PROVIDED TEXT:
Tools and Skills for Reproducible Transport Research

EIT course proposal

Robin Lovelace

University of Leeds, Active Travel England

Rosa Félix

University of Lisbon

October 15, 2024

Introduction

About me and my work

  • Professor of Transport Data Science
  • Work with government
  • Focus on impact
  • R package developer and data scientist
  • New methods for more reproducible, data-driven and participatory transport planning

Learning objectives

  • Be able to share reproducible code for more scientific and transparent transport research
  • To be confident reproducing your own work and that of others
  • To become skilled at using Git and GitHub to manage versions of your code and collaborate with others
  • To be able to write reproducible content that can be exported to a variety of formats with the Quarto system for scientific publishing
  • To understand how Quarto extensions can be used as a basis for creating publication-ready papers
  • To be aware of ‘continuous integration’ and ‘GitHub Actions’ and how they can be used to ensure reproducibility, share your work, and save time
  • Understanding of best practices around code sharing and collaboration for reproducible research in transport planning

Prerequisites

This course assumes working knowledge with R or Python for research. We assume that you are already comfortable with an integrated development environment (IDE), such as RStudio or VS Code. You must have a GitHub account and it will be beneficial to be familiar with the concepts of version control, although we will cover these in the course.

Familiarity with referencing software such as Zotero (recommended) and bibliography file formats such as BibTeX will be beneficial, but not essential.

See the prerequisites page for details and to test your setup.

Questions for students (pre-course)

  • What language would you prefer a course on reproducible research to be taught in?
    • R
    • Python
    • Both
  • Which interactive development environment would you prefer to be used as the main editor used and taught during the course?
    • RStudio
    • VSCode
    • Positron (new data science-focussed IDE by Posit)

Draft agenda and contents

Day 1 (morning)

  • 09:30-10:00 Introduction
    • Welcome and introductions (participatory)

DATA PROVIDED:
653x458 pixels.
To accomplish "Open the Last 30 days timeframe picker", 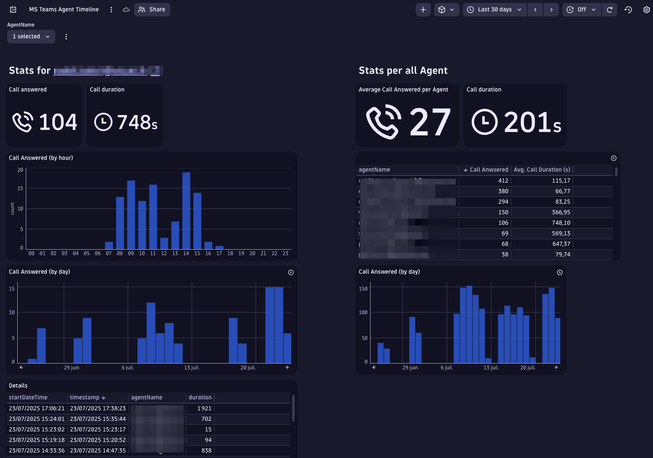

PROBLEMS TO SOLVE:
A. From the course proposal on reproducible transport research, retype the passage starting at "This course assumes" up to and including "for students (pre-course)".
B. Continue the course proposal on reproducible transport research, starting right after its last line.

THE ANSWERS:
A.
This course assumes working knowledge with R or Python for research. We assume that you are already comfortable with an integrated development environment (IDE), such as RStudio or VS Code. You must have a GitHub account and it will be beneficial to be familiar with the concepts of version control, although we will cover these in the course.

Familiarity with referencing software such as Zotero (recommended) and bibliography file formats such as BibTeX will be beneficial, but not essential.

See the prerequisites page for details and to test your setup.

Questions for students (pre-course)

B.
    • Definitions and motivations
    • Course structure and objectives
  • 10:00-11:00 Development environments, system commands, and version control
  • 11:00-11:15 Break
  • 11:15-12:30 Sharing code and data
  • 12:30-13:30 Lunch

Day 1 (afternoon)

  • 13:30-15:00 Reproducible papers and documentation with Quarto
    • Introduction to Quarto …
    • Practical: creating a minimal reproducible paper
  • 15:00-15:15 Break
  • 15:15-16:30 Cross-references and citations with Quarto
    • Cross-references
    • Citations
    • Bibliographies
    • Tables and figures
    • Practical: adding citations and references to your paper

Day 2 (morning)

  • 09:30-10:30 Drafting a reproducible paper
    • Recap of Day 1
    • Topic selection
    • Individual work on paper drafts
  • 10:30-10:45 Break
  • 10:45-12:00 Generating reproducible publication-quality visualisations
    • An introduction to visualisation and web application development for transport planning
    • A deep dive into ggplot2
    • Practical: creating a visualisation for your paper
  • 12:00-13:00 Lunch

Day 2 (afternoon)

  • 13:00-14:30 Editing other people’s work
    • Reviewing and commenting on papers
    • Making changes and submitting Pull Requests
    • Controlled chaos: choose a paper and make some changes!
  • 14:30-14:45 Break
  • 14:45-16:00 Working on papers
    • Practical session bringing together elements from the course
  • 16:00-17:00 Presentations and wrap-up

Practicalities

  • Course website and open, reproducible code: tdscience.github.io/course/
  • In person or online?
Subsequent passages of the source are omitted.